Your task is to transcribe, word for word, the line containing "Screen dimensions: 720x405" and all lines that follow it to the end of the entries. Leave out the pictures.

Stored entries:
[Start of Attachment]

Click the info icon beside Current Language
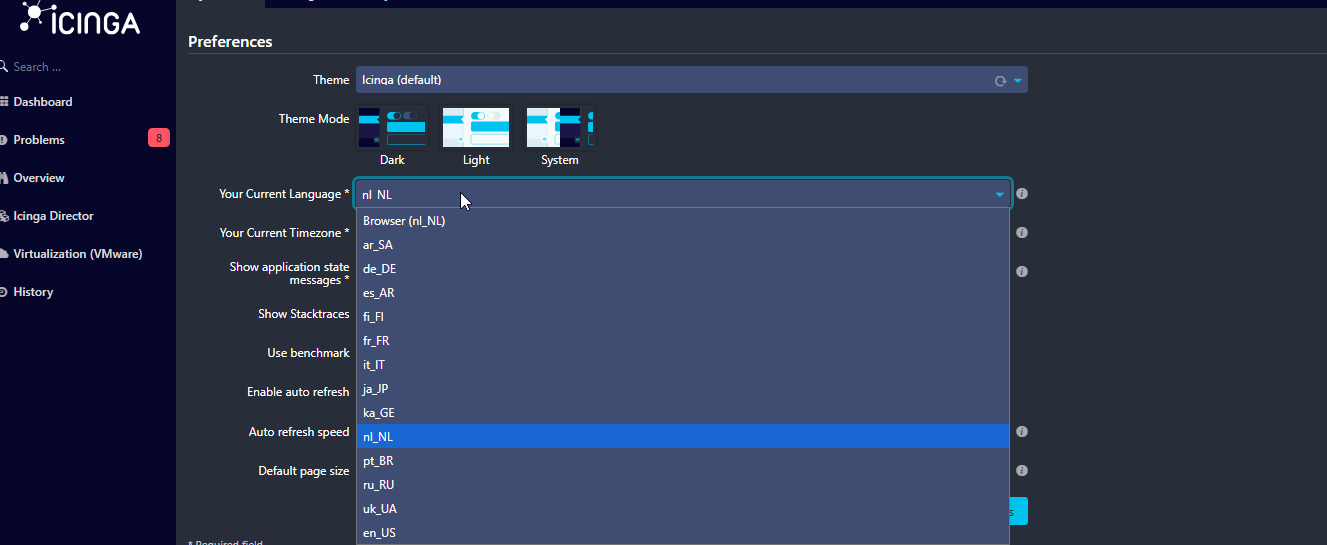This screenshot has width=1327, height=545. pos(1022,194)
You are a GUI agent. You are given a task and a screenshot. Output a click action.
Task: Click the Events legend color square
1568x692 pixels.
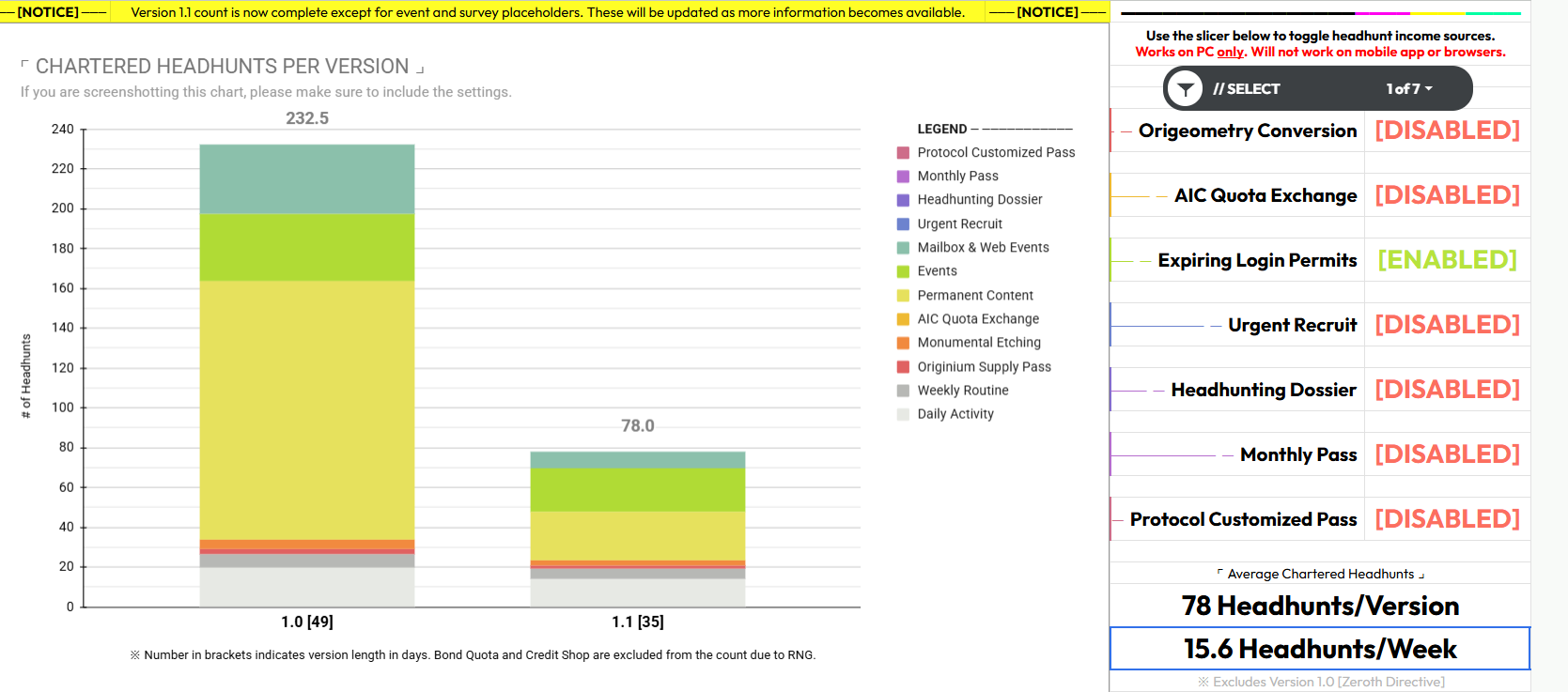coord(903,271)
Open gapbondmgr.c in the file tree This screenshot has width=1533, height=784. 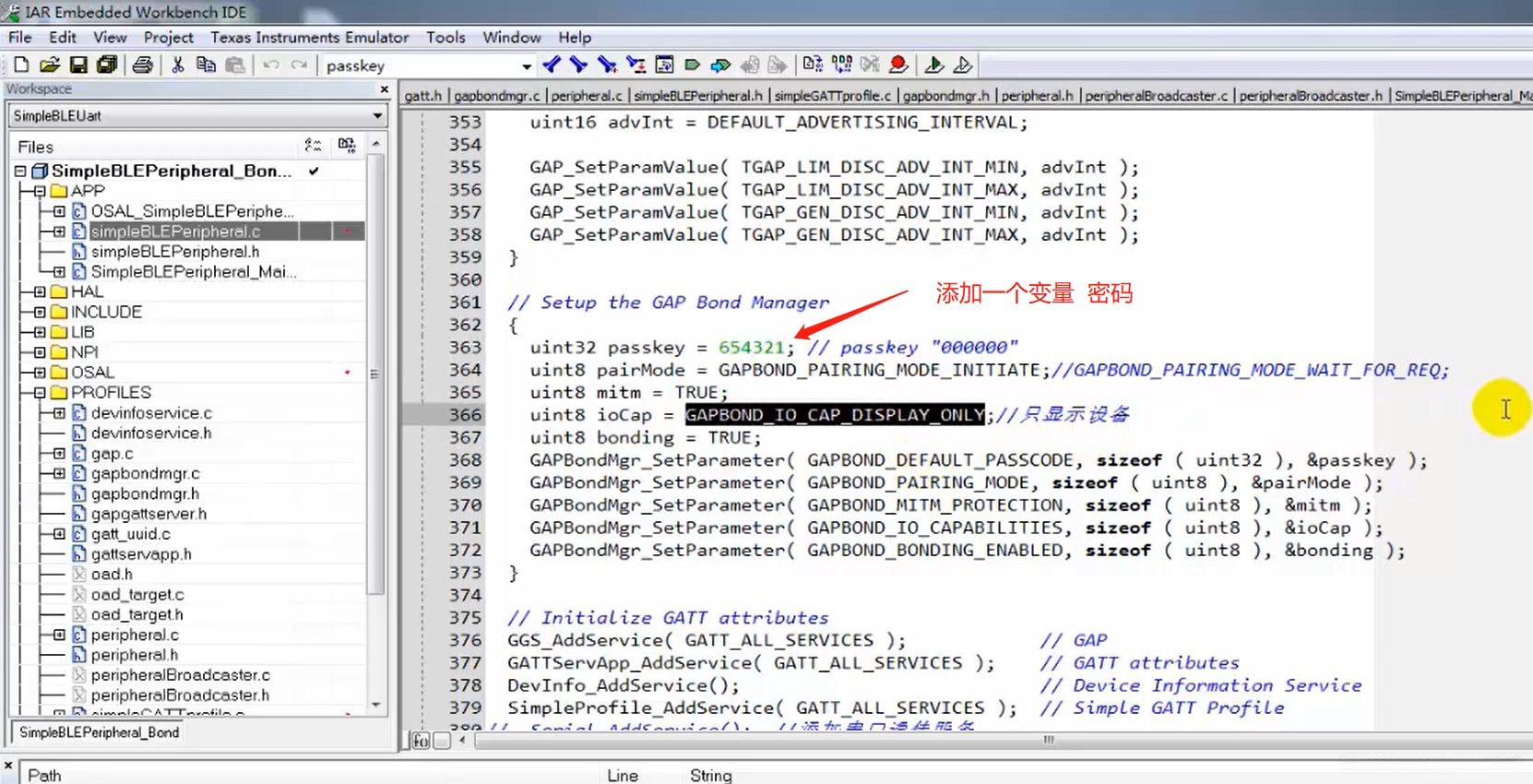[145, 473]
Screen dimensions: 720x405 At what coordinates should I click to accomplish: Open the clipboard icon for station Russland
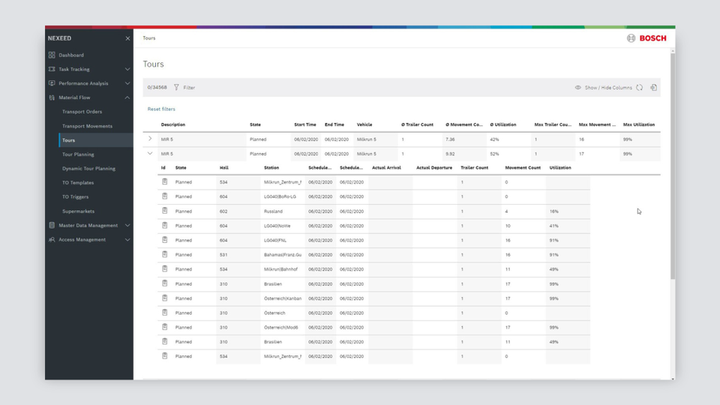click(164, 211)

[End of Attachment]

◆ Written response:
Screen dimensions: 720x405 At what coordinates should I click to accomplish: Open the clipboard icon for station Russland
click(164, 211)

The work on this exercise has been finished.